▸ **YOUR OBJECTIVE**: Convert the rows from the start through the line containing "will tap(458, 11)." into a JSON list of strings, with one string per line and blank lines omitted.

Text and item location entries

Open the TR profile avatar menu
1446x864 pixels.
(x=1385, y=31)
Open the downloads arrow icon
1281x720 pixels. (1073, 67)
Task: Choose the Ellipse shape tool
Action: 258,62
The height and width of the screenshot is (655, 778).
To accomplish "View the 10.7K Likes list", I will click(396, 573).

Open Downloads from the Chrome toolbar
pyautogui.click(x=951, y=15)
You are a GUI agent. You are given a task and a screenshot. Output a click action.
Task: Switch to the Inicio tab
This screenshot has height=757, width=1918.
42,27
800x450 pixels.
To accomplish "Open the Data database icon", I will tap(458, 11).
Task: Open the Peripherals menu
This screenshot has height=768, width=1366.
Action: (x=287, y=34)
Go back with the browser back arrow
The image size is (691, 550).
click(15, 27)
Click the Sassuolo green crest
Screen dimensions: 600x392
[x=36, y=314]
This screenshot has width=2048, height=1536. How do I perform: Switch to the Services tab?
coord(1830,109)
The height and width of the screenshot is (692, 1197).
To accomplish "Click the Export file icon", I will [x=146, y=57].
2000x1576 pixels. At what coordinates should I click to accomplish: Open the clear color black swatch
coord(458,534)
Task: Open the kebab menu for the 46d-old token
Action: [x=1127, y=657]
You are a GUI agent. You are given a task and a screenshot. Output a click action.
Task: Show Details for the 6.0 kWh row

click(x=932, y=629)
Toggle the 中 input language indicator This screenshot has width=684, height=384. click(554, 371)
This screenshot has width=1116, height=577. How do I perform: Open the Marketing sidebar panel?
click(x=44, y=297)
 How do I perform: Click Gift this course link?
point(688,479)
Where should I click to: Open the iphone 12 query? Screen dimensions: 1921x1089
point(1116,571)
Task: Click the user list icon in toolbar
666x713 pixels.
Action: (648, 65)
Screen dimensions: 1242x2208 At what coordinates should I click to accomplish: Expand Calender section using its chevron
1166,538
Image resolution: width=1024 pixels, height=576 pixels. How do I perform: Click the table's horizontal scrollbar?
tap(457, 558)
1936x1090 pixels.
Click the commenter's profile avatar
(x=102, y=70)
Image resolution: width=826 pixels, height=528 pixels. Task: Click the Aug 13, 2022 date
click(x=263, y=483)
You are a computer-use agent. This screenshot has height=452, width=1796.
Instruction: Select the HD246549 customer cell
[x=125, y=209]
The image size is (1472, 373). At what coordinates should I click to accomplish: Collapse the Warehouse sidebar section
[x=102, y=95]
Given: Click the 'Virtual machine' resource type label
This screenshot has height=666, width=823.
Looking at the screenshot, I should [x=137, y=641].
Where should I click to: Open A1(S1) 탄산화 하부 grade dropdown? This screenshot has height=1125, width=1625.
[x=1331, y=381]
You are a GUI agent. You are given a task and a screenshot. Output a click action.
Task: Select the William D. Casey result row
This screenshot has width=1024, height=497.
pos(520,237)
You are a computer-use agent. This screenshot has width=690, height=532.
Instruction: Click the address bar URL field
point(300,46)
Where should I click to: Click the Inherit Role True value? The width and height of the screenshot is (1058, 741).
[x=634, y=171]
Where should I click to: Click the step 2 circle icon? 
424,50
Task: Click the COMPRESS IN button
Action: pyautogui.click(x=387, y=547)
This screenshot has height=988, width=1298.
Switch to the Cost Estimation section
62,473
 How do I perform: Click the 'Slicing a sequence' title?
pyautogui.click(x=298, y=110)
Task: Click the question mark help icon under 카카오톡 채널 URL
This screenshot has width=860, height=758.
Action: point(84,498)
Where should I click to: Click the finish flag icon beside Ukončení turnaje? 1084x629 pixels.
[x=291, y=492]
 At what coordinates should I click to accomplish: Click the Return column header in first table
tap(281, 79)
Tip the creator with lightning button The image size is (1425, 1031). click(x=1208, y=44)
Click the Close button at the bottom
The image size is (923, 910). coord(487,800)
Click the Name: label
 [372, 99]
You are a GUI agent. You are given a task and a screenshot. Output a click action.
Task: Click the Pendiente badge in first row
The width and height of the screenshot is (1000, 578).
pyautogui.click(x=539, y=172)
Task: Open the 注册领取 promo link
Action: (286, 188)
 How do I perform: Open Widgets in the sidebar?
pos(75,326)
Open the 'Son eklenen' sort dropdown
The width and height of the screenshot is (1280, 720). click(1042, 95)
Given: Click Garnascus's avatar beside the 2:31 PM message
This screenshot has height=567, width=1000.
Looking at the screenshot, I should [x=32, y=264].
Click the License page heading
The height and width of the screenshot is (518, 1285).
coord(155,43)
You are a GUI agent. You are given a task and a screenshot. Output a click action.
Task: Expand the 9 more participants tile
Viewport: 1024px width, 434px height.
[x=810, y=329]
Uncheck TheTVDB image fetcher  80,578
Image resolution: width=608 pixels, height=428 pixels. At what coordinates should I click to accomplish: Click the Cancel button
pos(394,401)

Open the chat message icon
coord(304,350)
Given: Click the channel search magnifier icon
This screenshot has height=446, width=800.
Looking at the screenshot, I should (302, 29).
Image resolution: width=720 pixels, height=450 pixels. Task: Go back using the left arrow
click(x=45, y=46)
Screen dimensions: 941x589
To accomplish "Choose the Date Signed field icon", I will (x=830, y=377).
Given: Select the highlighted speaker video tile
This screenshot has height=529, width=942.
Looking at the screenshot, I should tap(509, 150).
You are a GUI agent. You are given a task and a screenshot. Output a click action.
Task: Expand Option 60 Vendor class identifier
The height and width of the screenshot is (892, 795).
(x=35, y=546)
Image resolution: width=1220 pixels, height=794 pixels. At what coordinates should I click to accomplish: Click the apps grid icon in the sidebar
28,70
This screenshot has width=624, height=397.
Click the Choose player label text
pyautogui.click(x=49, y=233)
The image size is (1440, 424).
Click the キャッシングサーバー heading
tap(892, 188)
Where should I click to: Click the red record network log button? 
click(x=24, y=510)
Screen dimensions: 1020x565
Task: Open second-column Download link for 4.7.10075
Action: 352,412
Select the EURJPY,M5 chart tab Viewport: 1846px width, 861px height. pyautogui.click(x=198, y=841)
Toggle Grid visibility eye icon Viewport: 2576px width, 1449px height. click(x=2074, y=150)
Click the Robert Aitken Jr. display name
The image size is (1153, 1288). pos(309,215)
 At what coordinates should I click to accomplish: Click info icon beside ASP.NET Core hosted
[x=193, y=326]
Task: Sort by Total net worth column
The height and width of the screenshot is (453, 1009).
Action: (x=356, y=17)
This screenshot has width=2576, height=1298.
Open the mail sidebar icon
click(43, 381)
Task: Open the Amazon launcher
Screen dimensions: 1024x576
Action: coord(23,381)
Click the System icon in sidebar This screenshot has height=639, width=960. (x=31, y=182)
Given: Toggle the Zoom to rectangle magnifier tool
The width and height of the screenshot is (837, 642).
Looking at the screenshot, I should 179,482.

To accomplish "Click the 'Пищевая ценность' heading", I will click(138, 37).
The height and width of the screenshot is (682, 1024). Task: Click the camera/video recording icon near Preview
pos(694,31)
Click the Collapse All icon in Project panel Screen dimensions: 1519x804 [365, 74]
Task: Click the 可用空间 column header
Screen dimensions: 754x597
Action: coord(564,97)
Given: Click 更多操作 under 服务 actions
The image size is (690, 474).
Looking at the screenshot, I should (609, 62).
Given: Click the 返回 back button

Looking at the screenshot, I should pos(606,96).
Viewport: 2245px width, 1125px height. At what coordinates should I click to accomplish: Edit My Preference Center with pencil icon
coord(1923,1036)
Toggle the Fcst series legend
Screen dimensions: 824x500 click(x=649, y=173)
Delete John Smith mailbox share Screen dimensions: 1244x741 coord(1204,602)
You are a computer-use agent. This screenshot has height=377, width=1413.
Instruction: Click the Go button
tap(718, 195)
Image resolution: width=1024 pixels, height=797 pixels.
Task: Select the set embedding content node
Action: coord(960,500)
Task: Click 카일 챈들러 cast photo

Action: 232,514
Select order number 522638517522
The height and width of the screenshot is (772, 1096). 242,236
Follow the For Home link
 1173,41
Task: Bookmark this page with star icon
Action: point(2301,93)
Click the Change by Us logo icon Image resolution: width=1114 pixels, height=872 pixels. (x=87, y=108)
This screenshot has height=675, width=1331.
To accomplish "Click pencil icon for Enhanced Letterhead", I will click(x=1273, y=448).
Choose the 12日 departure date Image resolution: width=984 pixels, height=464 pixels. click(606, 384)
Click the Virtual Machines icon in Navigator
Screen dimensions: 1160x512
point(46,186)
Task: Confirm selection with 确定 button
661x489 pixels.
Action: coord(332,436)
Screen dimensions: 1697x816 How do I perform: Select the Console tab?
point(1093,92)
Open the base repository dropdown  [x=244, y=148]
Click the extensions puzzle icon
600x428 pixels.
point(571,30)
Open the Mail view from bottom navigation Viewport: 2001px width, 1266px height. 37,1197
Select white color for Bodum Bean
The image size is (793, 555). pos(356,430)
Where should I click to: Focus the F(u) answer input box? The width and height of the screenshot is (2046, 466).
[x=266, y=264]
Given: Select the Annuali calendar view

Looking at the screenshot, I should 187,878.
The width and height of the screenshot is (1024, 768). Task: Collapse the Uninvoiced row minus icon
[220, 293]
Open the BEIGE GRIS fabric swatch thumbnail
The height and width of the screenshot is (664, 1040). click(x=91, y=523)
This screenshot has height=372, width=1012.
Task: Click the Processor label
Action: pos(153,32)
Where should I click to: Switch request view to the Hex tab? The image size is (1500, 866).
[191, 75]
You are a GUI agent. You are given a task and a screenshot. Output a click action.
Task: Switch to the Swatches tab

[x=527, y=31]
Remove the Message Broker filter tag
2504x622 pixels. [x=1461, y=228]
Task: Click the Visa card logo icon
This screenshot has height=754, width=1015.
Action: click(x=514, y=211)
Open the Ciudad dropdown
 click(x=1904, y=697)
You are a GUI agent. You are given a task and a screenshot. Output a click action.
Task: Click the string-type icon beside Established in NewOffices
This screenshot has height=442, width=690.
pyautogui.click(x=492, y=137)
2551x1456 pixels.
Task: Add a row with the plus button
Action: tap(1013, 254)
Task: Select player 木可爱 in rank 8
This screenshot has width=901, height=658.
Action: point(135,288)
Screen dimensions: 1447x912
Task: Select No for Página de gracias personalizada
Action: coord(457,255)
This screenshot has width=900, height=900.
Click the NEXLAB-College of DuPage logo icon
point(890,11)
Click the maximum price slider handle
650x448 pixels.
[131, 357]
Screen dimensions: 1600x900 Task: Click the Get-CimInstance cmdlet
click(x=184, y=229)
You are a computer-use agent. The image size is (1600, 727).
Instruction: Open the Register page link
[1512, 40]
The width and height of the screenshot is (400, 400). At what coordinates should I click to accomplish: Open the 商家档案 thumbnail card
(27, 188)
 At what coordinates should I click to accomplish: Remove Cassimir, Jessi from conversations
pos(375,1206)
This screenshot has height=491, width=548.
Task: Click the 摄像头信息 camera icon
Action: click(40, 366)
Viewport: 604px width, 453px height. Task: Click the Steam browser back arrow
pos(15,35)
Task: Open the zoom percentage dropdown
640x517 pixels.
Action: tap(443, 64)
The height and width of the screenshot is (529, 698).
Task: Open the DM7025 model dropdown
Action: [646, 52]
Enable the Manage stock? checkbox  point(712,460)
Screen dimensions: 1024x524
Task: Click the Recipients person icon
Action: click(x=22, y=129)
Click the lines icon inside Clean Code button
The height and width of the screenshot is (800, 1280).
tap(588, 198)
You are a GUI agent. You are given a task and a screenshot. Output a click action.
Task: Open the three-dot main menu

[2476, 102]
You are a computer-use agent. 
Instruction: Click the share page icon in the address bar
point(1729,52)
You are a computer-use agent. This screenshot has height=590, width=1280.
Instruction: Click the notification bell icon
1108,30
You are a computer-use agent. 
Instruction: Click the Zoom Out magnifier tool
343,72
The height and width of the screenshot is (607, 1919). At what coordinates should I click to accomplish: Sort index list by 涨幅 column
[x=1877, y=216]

▸ **RESULT OF THE TASK**:
[
  "Open the TR profile avatar menu",
  "1446x864 pixels.",
  "(x=1385, y=31)",
  "Open the downloads arrow icon",
  "1281x720 pixels. (1073, 67)",
  "Task: Choose the Ellipse shape tool",
  "Action: 258,62",
  "The height and width of the screenshot is (655, 778).",
  "To accomplish \"View the 10.7K Likes list\", I will click(396, 573).",
  "Open Downloads from the Chrome toolbar",
  "pyautogui.click(x=951, y=15)",
  "You are a GUI agent. You are given a task and a screenshot. Output a click action.",
  "Task: Switch to the Inicio tab",
  "This screenshot has height=757, width=1918.",
  "42,27",
  "800x450 pixels.",
  "To accomplish \"Open the Data database icon\", I will tap(458, 11)."
]